Conformational analysis of XA and AX dipeptides in water by electronic circular dichroism and 1H NMR spectroscopy.

We measured the temperature-dependent electronic circular dichroism (ECD) spectra of AX, XA, and XG dipeptides in D2O. The spectra of all XA and AX peptides indicate a substantial population of the polyproline II (PPII) conformation, while the ECD spectra of LG, KG, PG, and AG were found to be quantitatively different from the alanine-based dipeptides. Additional UV absorption data indicate that the ECD spectra of the XG peptides stem from electronic coupling between the peptide and the C-terminal group, and that spectral differences reflect different orientations of the latter.

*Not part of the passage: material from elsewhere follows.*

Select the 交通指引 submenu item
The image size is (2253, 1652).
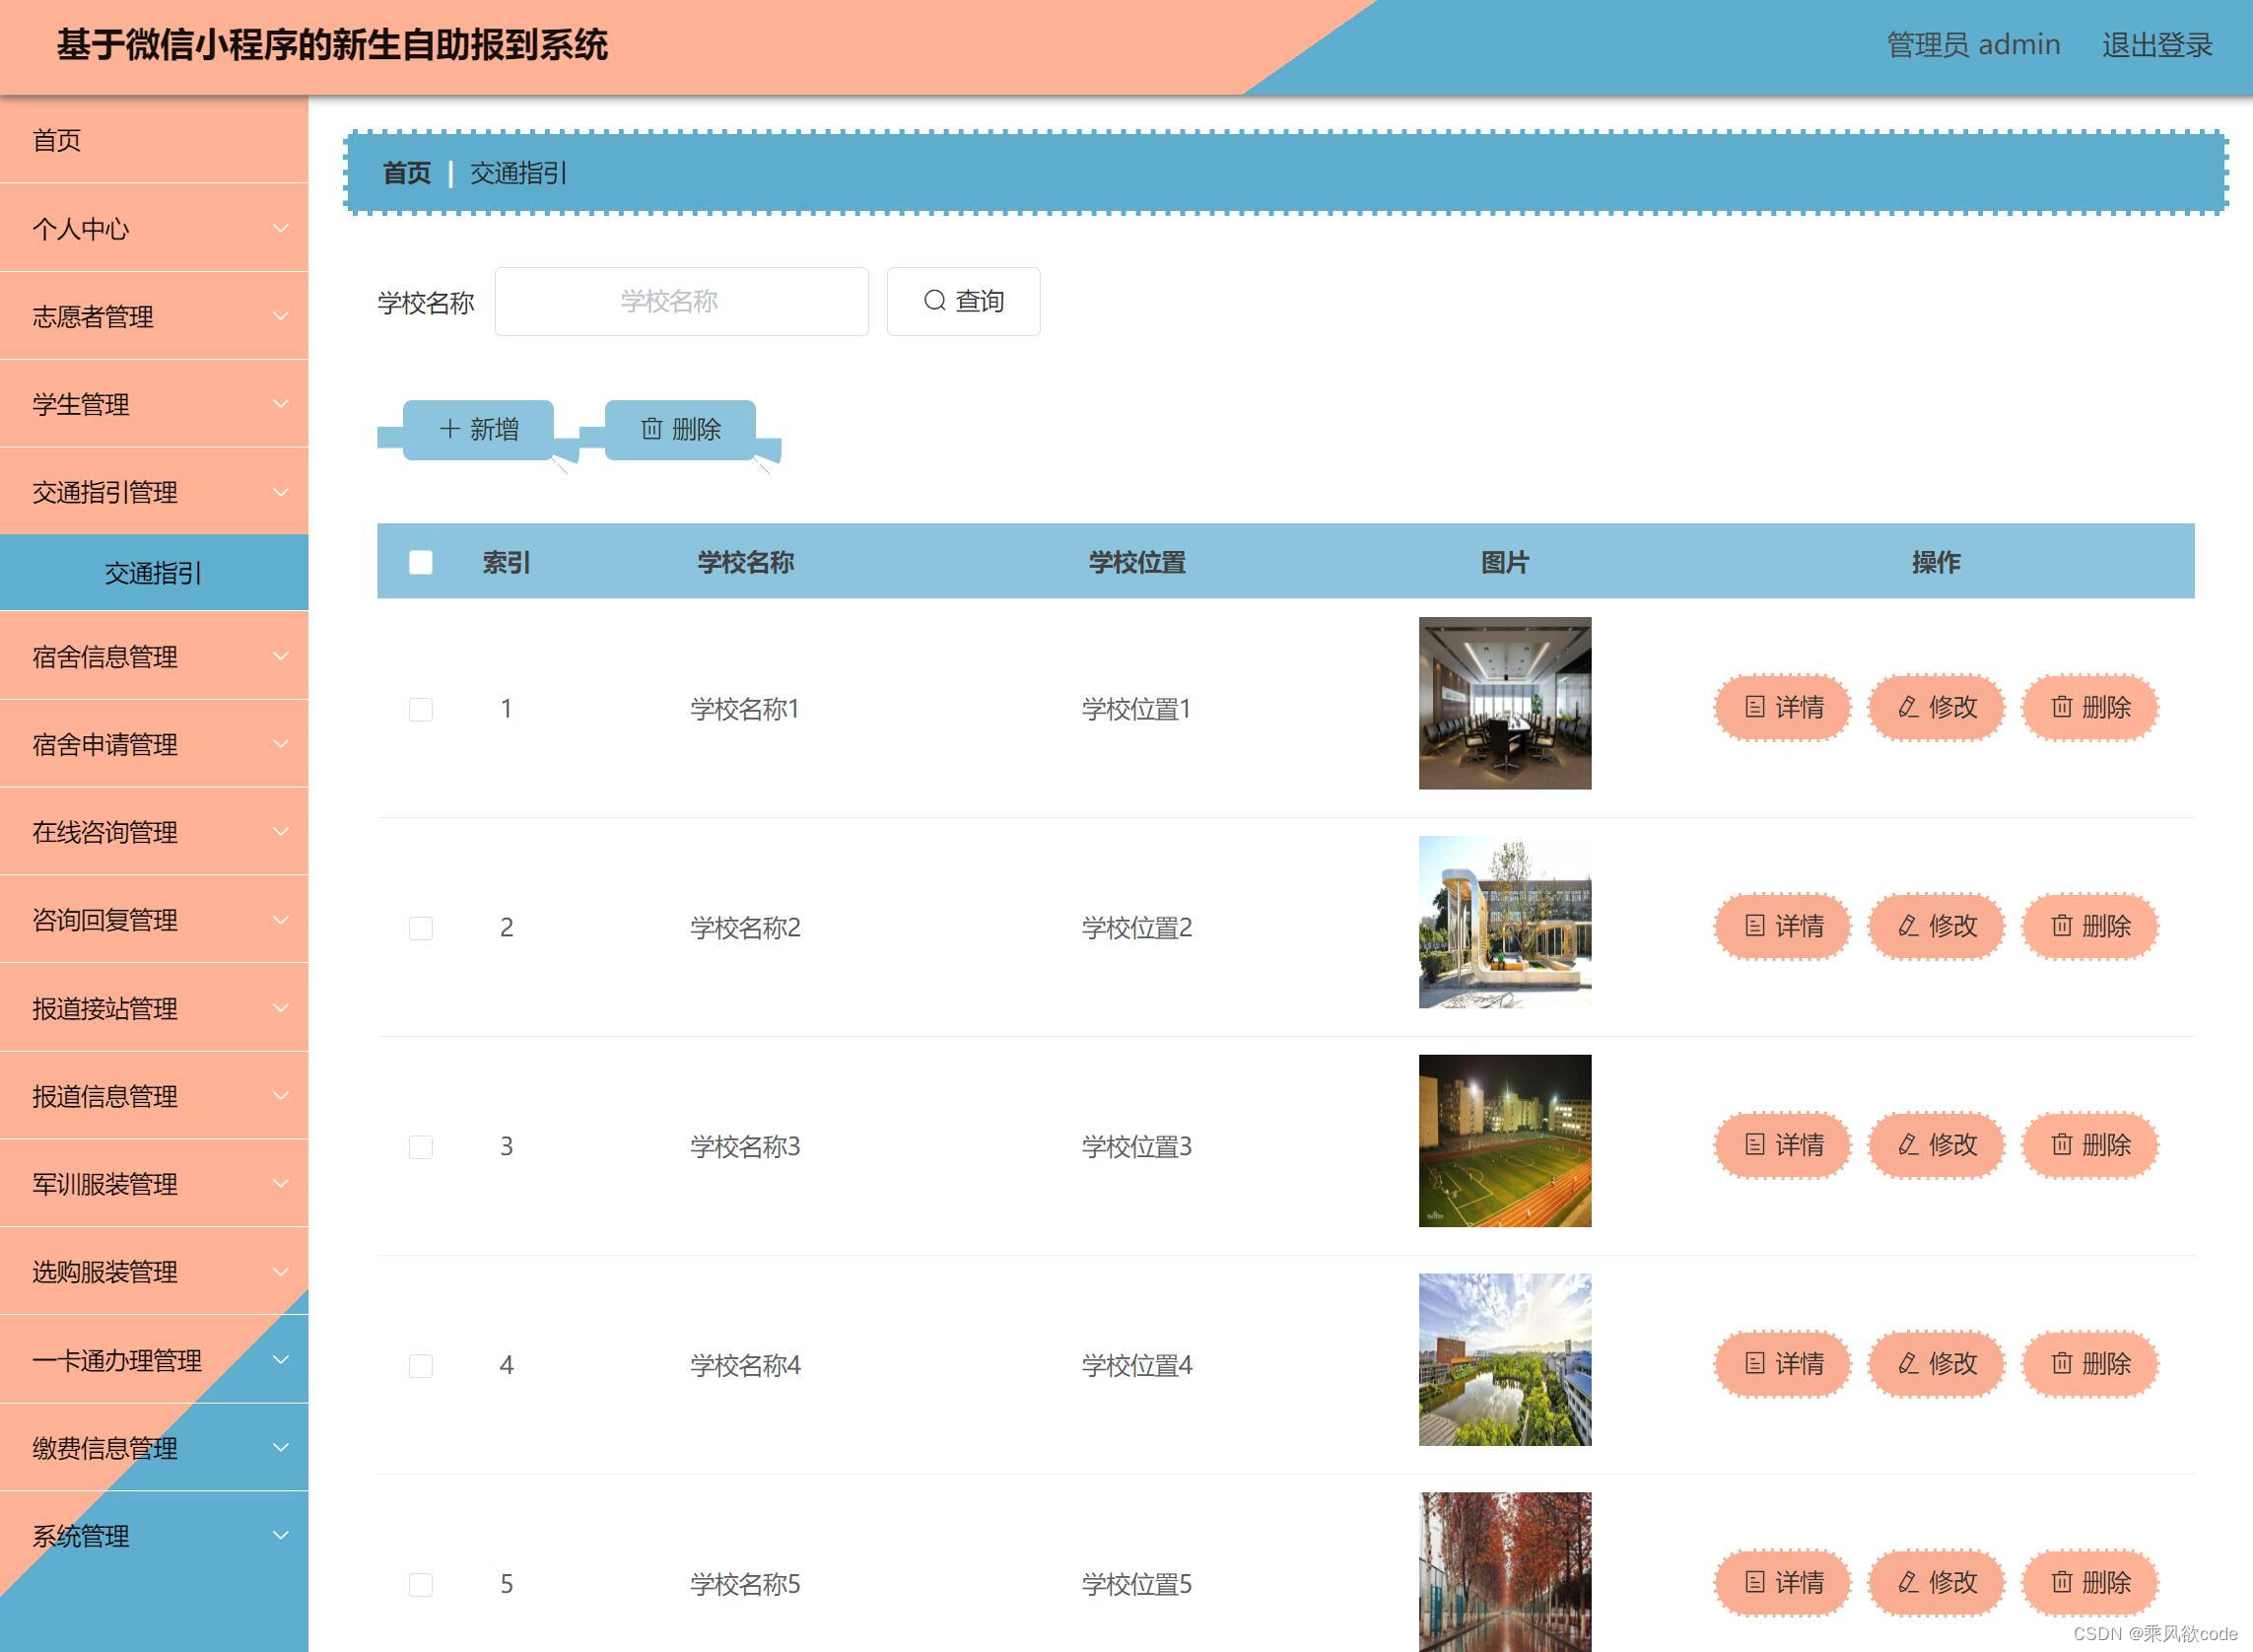154,573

We also measured the 1H NMR spectra of the investigated dipeptides to determine the 3JHalphaNH coupling constants for the C-terminal residue. The observed temperature dependence of the ECD spectra and the respective room-temperature 3JHalphaNH coupling constants were analyzed by a two-state model encompassing PPII and a beta-like conformation. The PPII propensity of alanine in the XA series is only slightly modulated by the N-terminal side chain, and is larger than 50%. As compared to AA, XA peptides containing L, P, S, K V, E, T, and I all cause a relative stabilization of the extended beta-strand conformation. The PPII fractions of XA peptides varied between 0.64 for AA and 0.58 for DA, whereas the PPII fractions of AX peptides were much lower. From the investigated AX peptides, only AL and AQ showed the expected PPII propensity. We found that AT, AI, and AV clearly prefer an extended beta-strand conformation. A quantitative comparison of AA, AAA, and AAAA revealed a hierarchy AAAA > AAA approximately AA for the PPII population, in agreement with predictions from MD calculations and results from Raman optical activity studies (McColl et al. J. Am. Chem. Soc. 2004, 126, 5076).